PROBLEM TO WORK ON: Count the lines in the entries below that contain the word "section" and reply with the number alone.
########################################
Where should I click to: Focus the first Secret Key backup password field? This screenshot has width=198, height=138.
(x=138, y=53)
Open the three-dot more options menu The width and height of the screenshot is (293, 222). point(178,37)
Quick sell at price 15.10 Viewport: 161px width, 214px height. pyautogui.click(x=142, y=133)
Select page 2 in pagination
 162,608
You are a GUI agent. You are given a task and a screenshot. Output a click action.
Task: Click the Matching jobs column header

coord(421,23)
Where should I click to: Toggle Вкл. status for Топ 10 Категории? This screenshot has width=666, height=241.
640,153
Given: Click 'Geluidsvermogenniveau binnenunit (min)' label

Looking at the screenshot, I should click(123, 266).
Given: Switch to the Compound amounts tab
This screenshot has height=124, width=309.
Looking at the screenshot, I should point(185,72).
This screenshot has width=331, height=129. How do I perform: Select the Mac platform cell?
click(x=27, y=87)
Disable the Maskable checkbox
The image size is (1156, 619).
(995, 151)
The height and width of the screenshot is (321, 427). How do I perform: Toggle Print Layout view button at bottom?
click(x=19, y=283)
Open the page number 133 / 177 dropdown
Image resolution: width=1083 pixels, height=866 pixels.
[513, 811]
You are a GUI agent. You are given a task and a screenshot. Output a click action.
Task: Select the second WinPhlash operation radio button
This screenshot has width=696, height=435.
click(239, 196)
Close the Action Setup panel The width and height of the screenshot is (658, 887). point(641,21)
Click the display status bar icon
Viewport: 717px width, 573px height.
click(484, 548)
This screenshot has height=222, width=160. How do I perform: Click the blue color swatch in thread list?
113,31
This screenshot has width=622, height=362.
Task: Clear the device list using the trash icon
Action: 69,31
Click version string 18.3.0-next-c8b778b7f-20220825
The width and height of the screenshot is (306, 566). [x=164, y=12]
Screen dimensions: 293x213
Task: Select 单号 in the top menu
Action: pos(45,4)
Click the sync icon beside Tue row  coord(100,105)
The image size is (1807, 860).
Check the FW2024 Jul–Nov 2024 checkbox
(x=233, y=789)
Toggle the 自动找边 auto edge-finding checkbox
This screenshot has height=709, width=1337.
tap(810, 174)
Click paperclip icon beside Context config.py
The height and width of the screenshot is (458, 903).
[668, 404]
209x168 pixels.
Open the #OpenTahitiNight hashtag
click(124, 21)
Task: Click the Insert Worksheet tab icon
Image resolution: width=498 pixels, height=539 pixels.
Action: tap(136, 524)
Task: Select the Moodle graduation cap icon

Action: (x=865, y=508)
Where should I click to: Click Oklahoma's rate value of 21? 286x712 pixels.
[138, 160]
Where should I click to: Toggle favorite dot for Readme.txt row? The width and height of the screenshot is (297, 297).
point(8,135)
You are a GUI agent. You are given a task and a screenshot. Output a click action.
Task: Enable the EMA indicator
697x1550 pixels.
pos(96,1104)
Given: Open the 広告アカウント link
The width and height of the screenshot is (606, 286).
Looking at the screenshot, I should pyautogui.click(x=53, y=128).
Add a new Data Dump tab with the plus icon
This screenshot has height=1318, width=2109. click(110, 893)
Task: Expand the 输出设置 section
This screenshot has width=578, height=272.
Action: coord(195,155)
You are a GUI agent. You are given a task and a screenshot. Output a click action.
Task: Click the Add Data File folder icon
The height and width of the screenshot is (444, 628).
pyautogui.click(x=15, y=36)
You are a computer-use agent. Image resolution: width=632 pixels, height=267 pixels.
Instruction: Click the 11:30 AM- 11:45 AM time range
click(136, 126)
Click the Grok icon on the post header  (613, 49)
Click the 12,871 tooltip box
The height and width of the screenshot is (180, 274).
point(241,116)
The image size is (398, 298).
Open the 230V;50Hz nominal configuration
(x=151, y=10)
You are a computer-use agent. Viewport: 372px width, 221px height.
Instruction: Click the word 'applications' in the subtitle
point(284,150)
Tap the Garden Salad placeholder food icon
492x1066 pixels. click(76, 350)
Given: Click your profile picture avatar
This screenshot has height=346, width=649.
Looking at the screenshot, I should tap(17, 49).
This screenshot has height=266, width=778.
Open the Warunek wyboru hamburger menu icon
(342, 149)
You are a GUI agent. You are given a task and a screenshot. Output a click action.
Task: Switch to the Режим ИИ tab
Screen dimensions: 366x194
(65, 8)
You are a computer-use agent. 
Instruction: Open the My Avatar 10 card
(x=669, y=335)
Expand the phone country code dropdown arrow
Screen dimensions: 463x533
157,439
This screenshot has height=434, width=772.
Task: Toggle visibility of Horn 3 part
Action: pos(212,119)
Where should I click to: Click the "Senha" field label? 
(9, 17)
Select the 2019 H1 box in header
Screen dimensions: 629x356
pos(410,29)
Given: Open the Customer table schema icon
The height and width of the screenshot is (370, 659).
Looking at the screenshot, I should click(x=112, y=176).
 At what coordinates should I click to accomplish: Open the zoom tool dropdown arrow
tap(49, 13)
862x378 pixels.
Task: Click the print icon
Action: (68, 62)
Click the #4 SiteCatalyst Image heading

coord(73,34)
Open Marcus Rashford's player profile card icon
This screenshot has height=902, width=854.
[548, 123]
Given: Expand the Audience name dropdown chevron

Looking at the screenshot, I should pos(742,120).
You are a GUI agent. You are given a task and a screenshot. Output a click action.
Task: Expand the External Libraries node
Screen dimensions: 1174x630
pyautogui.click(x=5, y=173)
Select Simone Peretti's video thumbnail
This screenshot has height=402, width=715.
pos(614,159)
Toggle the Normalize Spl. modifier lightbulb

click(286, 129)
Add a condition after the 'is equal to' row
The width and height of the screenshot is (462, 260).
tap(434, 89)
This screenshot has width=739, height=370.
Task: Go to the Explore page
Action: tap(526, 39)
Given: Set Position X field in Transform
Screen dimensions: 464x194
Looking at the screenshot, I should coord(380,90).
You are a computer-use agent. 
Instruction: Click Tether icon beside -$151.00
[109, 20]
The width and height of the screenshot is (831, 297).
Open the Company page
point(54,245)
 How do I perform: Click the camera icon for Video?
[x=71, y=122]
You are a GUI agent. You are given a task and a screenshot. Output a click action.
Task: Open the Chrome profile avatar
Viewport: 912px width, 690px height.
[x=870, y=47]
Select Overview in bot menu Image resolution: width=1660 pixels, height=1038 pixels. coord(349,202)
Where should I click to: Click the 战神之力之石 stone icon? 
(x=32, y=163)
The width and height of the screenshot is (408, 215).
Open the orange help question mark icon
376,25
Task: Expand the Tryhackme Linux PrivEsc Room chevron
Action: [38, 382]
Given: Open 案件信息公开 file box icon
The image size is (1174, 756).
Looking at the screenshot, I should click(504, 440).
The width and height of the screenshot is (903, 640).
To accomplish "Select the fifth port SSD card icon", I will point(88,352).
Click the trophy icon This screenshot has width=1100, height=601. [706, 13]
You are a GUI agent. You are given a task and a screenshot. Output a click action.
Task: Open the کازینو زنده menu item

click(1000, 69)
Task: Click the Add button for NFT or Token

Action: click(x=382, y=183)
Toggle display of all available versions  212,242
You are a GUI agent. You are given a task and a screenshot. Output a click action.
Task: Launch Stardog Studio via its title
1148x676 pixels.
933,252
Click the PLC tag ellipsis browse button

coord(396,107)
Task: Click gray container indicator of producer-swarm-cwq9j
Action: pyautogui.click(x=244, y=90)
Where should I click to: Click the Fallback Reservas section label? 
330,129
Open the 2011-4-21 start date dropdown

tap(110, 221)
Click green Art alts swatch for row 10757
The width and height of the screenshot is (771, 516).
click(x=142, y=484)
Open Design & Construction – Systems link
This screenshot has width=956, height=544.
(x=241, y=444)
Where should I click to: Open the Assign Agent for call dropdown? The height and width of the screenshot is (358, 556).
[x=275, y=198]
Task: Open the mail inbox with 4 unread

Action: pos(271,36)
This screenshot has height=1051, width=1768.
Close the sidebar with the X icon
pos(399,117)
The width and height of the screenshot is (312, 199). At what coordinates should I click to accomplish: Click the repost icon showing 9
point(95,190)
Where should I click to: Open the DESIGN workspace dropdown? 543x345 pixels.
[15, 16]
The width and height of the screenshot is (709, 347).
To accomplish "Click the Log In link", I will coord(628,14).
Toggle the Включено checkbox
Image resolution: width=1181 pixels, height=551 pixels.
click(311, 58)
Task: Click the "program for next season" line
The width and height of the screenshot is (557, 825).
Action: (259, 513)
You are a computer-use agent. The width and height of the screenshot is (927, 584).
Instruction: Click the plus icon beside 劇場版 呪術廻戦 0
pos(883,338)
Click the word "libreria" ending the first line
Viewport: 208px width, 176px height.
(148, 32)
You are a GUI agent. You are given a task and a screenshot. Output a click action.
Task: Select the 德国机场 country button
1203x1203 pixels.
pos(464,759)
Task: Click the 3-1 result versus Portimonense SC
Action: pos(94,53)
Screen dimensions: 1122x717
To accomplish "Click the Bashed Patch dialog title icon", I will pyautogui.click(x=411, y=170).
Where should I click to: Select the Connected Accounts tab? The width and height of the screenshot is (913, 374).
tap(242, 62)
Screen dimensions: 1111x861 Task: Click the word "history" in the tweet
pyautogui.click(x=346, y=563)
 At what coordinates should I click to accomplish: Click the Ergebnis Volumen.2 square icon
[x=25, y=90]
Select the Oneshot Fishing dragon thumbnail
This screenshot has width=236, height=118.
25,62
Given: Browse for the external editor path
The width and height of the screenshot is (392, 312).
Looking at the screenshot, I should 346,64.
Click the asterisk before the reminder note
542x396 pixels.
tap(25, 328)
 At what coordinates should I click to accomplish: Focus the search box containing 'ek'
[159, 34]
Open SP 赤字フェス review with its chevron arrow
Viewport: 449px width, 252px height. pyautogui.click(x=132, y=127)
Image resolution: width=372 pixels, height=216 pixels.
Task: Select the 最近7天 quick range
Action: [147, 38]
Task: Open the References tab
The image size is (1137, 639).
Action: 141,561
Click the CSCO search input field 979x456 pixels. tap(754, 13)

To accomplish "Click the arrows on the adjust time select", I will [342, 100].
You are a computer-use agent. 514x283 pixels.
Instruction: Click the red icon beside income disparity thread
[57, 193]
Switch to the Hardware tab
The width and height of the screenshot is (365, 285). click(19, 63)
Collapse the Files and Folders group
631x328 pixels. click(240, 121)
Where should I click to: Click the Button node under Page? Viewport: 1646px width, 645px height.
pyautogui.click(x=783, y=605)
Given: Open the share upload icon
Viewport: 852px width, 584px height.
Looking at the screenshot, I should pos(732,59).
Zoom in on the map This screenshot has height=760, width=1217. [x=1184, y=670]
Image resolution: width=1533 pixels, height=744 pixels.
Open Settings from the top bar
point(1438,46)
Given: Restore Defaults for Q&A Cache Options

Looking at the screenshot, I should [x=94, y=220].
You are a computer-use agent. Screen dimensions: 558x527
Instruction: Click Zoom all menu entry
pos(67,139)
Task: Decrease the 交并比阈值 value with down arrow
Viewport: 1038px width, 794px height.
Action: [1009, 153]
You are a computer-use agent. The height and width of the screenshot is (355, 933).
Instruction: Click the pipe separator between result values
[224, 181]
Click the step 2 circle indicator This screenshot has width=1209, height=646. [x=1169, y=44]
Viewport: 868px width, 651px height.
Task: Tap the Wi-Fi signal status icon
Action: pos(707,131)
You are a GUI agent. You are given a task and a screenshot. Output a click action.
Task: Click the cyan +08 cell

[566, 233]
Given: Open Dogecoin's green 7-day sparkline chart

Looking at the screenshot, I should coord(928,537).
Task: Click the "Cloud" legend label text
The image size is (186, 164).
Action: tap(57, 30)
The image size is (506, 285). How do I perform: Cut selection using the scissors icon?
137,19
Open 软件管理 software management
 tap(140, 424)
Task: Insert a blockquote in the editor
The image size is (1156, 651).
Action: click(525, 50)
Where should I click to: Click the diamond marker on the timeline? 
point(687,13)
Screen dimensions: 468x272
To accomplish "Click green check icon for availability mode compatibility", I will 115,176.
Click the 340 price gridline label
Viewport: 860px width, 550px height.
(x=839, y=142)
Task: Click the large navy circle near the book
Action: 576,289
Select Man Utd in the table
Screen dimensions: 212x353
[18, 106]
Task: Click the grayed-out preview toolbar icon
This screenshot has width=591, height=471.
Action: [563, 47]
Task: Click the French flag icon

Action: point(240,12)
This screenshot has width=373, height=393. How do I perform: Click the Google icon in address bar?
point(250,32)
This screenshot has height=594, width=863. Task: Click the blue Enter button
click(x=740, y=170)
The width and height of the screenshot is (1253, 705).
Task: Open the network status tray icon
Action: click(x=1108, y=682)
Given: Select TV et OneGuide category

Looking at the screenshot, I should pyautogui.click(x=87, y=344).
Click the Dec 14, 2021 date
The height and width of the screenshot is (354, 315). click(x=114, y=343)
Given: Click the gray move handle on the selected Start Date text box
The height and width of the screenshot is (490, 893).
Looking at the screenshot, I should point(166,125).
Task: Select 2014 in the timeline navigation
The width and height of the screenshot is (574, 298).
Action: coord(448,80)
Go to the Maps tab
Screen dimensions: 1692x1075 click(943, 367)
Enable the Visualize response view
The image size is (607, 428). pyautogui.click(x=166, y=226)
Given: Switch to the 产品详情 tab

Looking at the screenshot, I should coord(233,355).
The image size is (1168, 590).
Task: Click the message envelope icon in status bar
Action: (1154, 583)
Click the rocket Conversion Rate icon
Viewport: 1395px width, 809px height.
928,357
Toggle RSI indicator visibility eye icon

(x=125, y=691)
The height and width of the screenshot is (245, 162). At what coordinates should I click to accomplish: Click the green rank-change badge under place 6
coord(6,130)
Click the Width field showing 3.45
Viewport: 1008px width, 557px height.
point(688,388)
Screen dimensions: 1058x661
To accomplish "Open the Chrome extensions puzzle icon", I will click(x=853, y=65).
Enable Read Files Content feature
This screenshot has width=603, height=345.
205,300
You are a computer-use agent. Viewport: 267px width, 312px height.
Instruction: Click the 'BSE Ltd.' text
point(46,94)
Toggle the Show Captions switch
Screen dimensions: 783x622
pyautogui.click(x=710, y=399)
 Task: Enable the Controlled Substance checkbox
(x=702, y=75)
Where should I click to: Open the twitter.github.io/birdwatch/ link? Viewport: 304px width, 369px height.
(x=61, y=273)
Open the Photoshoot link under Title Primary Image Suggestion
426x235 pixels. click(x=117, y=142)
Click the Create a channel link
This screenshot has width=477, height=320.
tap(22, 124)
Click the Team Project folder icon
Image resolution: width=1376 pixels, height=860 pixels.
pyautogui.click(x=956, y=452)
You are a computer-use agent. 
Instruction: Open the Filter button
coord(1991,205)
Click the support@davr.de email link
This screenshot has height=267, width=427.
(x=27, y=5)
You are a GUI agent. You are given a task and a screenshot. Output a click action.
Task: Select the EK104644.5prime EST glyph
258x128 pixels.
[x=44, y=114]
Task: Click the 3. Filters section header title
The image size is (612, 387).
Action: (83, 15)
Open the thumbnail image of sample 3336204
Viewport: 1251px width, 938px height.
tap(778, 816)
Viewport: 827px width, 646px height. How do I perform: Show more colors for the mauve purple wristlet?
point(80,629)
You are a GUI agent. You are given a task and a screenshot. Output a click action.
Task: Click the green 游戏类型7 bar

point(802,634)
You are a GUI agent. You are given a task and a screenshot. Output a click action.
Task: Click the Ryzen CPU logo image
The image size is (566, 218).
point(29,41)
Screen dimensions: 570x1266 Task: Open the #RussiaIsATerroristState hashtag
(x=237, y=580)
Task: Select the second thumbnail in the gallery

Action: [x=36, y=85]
########################################
THE COMPLETED TASK: 3